AMAG Pharmaceuticals Earnings: Here’s Why the Stock is Down Now
AMAG Pharmaceuticals, Inc. (NASDAQ:AMAG) had a loss and missed Wall Street’s expectations, AND came up short on beating the revenue expectation. The revenue miss is a negative sign to shareholders seeking high growth out of the company. Shares are down 1.51%.
AMAG Pharmaceuticals, Inc. Earnings Cheat Sheet
Results: Adjusted Earnings Per Share increased to $-0.17 in the quarter versus EPS of $-0.87 in the year-earlier quarter.
Revenue: Rose 41.78% to $21.14 million from the year-earlier quarter.
Actual vs. Wall St. Expectations: AMAG Pharmaceuticals, Inc. reported adjusted EPS loss of $0.17 per share. By that measure, the company missed the mean analyst estimate of $-0.07. It missed the average revenue estimate of $22.54 million.

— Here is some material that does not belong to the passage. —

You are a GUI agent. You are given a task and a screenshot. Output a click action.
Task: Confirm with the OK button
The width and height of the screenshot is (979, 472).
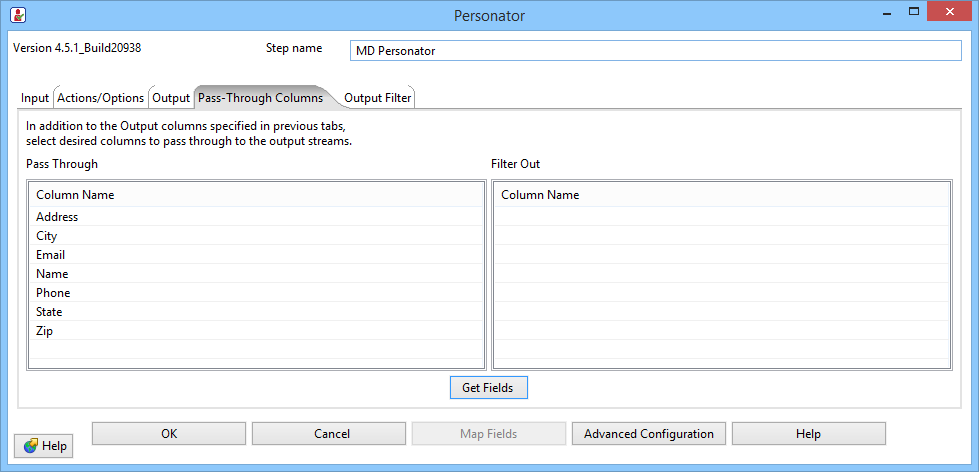pyautogui.click(x=169, y=434)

Quoting Management: “In 2012, we took actions to stabilize our business – such as stopping the historical decline of our average net revenues per gram,” stated William Heiden, president and chief executive officer of AMAG. “We then turned our focus to putting Feraheme on a solid growth trajectory, achieving 12 percent dollar growth for the year, while reducing expenses by more than 30 percent as compared to 2011. Our goals for 2013 are clear, to continue to drive growth of Feraheme while we prepare for the potential launch in the broader IDA indication, expand our product portfolio and continue the disciplined management of our expenses.”